In 2002-03, the Kings were considered a strong favorite for the championship and won 59 games when everything changed for them and Webber. His non-contact knee injury in the playoffs against the Dallas Mavericks was costly for the Kings and career-threatening for Webber. He underwent microfracture surgery, which stole his movement. At the trade deadline in 2004-05, he was sent to the Philadelphia 76ers with Matt Barnes and Michael Bradley for Brian Skinner, Kenny Thomas and Corliss Williamson.

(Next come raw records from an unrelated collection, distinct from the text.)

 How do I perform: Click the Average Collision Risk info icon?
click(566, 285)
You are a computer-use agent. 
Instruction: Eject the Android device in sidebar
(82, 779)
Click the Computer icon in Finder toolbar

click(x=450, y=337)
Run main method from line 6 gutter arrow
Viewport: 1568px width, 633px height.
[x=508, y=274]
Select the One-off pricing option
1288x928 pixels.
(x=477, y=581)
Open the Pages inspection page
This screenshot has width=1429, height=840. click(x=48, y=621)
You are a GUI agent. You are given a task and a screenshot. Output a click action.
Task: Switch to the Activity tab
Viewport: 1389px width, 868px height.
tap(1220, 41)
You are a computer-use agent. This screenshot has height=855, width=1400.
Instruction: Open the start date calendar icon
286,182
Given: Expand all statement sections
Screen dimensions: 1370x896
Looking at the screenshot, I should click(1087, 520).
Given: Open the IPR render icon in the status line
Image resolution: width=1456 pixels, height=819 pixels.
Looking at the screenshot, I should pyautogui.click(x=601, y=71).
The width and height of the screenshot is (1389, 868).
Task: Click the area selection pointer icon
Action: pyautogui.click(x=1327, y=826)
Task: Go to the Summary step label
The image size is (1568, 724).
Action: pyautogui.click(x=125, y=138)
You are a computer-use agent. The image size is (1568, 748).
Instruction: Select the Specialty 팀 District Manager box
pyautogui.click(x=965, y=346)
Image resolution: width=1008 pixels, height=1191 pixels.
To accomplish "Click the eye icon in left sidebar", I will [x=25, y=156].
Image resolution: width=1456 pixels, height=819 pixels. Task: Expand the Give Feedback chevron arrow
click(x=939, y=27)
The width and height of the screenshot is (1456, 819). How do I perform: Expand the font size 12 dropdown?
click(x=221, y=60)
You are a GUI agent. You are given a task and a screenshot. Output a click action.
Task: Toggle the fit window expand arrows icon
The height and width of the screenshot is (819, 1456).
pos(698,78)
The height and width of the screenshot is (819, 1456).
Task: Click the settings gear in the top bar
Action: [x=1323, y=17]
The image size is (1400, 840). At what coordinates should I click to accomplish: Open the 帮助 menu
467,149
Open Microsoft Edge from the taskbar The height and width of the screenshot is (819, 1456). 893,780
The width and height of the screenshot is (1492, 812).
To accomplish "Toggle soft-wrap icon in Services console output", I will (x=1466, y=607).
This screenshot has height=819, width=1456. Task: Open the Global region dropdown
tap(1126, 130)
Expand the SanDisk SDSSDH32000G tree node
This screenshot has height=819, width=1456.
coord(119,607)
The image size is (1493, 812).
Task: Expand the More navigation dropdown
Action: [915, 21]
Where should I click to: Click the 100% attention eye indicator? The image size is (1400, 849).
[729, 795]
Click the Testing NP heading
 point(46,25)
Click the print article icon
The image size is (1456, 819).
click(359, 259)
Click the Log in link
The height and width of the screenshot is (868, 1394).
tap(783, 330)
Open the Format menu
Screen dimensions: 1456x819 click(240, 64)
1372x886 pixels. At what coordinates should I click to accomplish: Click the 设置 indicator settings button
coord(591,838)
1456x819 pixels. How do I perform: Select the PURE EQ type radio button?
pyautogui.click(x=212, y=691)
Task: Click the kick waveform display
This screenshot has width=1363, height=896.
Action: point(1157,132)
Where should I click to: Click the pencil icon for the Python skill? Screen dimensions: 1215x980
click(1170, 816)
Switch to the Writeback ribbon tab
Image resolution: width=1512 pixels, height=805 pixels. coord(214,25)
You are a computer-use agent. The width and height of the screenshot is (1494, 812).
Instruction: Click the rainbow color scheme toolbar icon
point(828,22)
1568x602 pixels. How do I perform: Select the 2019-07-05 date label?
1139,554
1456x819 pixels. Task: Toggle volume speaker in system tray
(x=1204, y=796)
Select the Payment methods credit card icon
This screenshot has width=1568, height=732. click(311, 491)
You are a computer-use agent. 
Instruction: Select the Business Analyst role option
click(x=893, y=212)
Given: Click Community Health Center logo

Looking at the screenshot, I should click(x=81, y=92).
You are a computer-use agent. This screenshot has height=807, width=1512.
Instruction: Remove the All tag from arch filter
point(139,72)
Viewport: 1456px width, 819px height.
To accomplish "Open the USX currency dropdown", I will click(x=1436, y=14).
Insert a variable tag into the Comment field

At least Webber was able to lean on his bread-and-butter mid-range shot, launched from the left and right of the key, which bought him extra time in the league. He developed the elbow jumper not long after arriving in Sacramento, on the advice of Pete Carril, the longtime Princeton coach who was a Kings assistant under Rick Adelman.
“Coach Carril convinced Chris he would get ridiculed because most people wanted him in the post,” Christie said. “Coach Carril said, ‘Never mind that, we’re going to do something different.’ Chris gets to the elbow and when that happened, his game exploded. With those big hands of his and all the cutting and passing, we thrived.
“I’m cutting to the basket and suddenly the ball is in my lap, so now I’m cutting with a purpose and veracity. Then Chris’ defender backed off from him to guard against the pass, and so Webb had an open shot. If Webb can’t knock that elbow shot down, then the lane is clogged and passing and cutting means nothing. Chris is pulling up from 17, 18 feet and it took his game and our game to another level.”
Webber spent 1 1/2 seasons with the 76ers, a season with his hometown Detroit Pistons (2006-07) and a second turn with the Warriors (2007-08), where he was often a supporting player at best on those teams. He remained faithful and grateful to Sacramento, the place in the NBA where he loved basketball the most while initially expecting the least.
“A lot of times in life we get what we need and not what we want,” Christie said. “He wanted something different than Sacramento. But what he needed was exactly where he was at, and man, he made the best of it.”